Privacy law in practice: Lessons from the OAIC’s latest data breach report

On 13 May 2025, the Office of the Australian Information Commissioner (OAIC) released its latest Notifiable Data Breaches Report, summarising notifications received between 1 July and 31 December 2024 under the Notifiable Data Breaches (NDB) scheme.

According to the OAIC, 2024 recorded the highest annual volume of breach notifications since the NDB scheme commenced in 2018. This reflects both the persistent challenges to information security and the growing maturity of breach detection and reporting practices across Australian organisations.

The report depicts a threat landscape still dominated by external attacks, though preventable internal errors remain prevalent.

• Malicious or criminal attacks accounted for 69% of all notifications.
• Of these, cyber security incidents comprised 61%, followed by social engineering and impersonation (28%) (which involves manipulating individuals into bypassing security protocols, such as through invoice fraud). Social engineering and impersonation was particularly prevalent in breaches reported by the Australian Government.
• Phishing (34%) was the most reported cyber incident, followed by ransomware (24%) and stolen or compromised credentials (20%).
• Human error contributed to 29% of data breaches, with the disclosure of personal information via email to the wrong recipient accounting for 42% of human error breaches.

For organisations regulated under the Privacy Act 1988 (Cth), the report highlights several areas for targeted risk and compliance activity.

Under Australian Privacy Principle (APP) 11, organisations must take reasonable steps to protect personal information (PI) they hold from misuse, interference, loss, unauthorised access, modification or disclosure.

Recent amendments to APP 11 clarify that “reasonable steps” extend to both:

• technical measures (eg encryption, multi-factor authentication); and
• organisational measures (eg privacy training, data handling policies, and incident response protocols).

The frequency of breaches arising from phishing, impersonation and misdirected emails reinforces the continuing role of human error in data incidents. As such, regular privacy and cyber security awareness training for all personnel (including staff and contractors) remains a vital control.

Similarly, the prevalence of breaches involving compromised credentials signals the need for multi‑factor authentication, particularly for externally accessible or sensitive systems, supported by strong password management and access control policies.

The OAIC also reiterates that the duty to notify begins when any employee becomes aware of an incident underlying a notifiable data breach, not when it reaches legal, security or executive teams.

To meet these obligations, organisations should ensure that their incident response plans are not only robust and documented, but also well-communicated and understood across the business. Regular vulnerability assessments and security assurance testing are also essential.
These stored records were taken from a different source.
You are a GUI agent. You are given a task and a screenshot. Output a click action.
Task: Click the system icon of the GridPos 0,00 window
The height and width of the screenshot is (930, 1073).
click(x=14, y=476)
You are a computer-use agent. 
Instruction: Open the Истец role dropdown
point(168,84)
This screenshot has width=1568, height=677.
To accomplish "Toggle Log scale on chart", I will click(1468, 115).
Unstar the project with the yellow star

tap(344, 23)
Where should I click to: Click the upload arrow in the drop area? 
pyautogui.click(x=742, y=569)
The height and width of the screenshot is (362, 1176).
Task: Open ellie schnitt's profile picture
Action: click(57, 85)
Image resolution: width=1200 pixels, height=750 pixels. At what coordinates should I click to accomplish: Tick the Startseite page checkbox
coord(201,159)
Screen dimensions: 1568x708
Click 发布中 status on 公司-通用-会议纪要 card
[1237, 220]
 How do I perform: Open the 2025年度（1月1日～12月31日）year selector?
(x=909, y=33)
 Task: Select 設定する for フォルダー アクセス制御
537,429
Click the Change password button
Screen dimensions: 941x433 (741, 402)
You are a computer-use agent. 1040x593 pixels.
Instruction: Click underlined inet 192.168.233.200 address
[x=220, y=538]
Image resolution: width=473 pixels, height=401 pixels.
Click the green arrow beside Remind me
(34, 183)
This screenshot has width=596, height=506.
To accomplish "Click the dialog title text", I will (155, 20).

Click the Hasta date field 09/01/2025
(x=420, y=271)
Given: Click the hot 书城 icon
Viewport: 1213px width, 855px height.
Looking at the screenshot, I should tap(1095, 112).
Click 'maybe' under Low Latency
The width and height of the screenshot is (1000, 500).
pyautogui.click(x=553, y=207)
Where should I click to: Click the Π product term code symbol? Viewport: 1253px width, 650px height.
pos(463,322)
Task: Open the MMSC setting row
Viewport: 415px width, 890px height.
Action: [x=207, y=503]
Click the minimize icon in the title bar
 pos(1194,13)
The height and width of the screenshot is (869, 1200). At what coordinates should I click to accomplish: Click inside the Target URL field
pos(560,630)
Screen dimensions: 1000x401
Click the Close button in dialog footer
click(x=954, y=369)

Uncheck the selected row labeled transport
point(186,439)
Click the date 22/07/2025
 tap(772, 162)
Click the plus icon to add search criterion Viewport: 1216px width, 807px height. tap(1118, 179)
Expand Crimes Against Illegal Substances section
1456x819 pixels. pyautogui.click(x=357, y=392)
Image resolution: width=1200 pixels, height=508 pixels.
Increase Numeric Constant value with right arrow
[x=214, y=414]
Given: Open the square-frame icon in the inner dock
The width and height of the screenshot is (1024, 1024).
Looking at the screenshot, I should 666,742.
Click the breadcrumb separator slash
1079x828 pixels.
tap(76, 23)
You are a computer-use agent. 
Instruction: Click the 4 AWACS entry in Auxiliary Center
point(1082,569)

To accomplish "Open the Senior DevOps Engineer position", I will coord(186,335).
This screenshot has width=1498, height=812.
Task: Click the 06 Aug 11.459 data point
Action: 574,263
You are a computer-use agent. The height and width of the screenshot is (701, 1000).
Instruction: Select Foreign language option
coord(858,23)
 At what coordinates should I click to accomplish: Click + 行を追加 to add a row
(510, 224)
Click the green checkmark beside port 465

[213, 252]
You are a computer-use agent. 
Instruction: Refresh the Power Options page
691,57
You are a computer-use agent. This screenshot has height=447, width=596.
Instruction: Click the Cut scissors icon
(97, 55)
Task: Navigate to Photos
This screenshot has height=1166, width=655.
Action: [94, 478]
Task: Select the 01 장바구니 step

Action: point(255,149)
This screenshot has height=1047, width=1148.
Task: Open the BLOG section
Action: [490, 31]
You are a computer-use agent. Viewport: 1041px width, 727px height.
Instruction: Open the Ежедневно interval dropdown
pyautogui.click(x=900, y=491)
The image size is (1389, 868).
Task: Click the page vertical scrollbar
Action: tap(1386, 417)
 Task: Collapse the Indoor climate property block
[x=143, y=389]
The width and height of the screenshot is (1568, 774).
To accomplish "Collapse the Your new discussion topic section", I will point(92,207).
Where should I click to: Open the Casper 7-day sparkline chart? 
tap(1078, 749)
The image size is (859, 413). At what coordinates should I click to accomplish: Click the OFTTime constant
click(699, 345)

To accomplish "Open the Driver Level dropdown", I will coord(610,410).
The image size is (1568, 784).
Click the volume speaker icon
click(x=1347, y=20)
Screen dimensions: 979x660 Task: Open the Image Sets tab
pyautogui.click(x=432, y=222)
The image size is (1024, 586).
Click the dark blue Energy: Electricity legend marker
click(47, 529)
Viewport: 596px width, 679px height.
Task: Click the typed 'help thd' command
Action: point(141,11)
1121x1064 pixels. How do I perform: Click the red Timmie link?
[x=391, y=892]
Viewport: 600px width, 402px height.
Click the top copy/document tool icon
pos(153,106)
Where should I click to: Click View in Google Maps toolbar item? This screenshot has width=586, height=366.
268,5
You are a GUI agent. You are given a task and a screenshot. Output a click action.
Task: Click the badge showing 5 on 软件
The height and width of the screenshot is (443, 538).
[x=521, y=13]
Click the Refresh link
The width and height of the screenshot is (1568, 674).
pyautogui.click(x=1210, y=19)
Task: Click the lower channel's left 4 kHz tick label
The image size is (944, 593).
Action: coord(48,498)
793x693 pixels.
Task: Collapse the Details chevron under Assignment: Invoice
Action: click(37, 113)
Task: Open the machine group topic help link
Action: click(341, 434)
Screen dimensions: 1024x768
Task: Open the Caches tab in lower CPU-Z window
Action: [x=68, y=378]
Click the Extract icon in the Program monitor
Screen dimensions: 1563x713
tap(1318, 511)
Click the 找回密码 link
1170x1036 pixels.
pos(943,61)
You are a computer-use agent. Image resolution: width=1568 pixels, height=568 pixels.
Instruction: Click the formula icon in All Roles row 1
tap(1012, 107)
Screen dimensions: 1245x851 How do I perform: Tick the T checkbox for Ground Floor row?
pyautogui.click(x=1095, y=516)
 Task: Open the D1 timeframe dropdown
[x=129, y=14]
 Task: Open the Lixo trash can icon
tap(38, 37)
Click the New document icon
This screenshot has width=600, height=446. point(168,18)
For further insight into regulatory expectations regarding the steps organisations should take to protect personal and sensitive information from misuse, interference or unauthorised access, see:

• the OAIC’s concise statement in its civil penalty proceedings against Medibank (here);
• the OAIC’s acceptance of an enforceable undertaking from Oxfam Australia (here); and
• ASIC’s concise statement in its civil penalty proceedings against FIIG Securities Limited (here).

With the OAIC’s enhanced enforcement powers, higher penalties and the proposed Tranche 2 Privacy Act reforms, organisations should ensure their privacy and cyber frameworks are not only compliant, but capable of withstanding greater scrutiny and increased enforcement action.

This article provides general commentary only. It is not legal advice. Before acting on the basis of any material contained in this article, seek professional advice.